[Ziel] Gib die Zeilen wörtlich wieder, und zwar von der Zeile, die "Minimize the window with the yellow button" enthält, bis einschließlich zum Ende der Datensätze.

□ □ □ □ □ □ □

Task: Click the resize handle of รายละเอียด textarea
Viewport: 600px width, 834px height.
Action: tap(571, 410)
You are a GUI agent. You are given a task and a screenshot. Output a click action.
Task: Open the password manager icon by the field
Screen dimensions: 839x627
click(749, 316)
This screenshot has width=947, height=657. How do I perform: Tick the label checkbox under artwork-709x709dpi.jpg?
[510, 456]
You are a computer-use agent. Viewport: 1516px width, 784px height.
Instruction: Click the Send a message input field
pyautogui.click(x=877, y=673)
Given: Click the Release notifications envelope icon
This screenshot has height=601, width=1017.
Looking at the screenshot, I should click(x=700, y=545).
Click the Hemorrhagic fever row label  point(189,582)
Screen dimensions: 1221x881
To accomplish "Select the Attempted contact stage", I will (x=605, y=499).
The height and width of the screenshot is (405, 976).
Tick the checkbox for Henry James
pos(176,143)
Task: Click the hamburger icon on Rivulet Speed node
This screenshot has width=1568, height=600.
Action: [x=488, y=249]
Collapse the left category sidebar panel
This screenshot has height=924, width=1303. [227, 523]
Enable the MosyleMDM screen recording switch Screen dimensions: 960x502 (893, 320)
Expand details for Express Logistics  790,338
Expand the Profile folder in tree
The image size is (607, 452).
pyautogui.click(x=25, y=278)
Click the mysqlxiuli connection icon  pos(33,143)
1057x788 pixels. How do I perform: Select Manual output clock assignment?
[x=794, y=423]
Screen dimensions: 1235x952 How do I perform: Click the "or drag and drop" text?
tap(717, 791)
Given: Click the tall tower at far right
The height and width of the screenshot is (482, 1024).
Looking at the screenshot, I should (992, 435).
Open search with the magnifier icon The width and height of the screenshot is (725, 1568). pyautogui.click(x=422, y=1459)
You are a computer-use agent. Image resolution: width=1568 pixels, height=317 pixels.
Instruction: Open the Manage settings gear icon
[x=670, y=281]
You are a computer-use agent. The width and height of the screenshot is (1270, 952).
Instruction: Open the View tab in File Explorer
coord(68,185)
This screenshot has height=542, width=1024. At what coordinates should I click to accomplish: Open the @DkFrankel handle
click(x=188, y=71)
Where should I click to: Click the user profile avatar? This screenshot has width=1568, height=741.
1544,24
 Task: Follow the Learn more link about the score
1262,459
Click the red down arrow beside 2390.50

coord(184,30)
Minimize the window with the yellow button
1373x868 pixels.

□ □ □ □ □ □ □

[Vollständige Antwort]
Minimize the window with the yellow button
1373x868 pixels.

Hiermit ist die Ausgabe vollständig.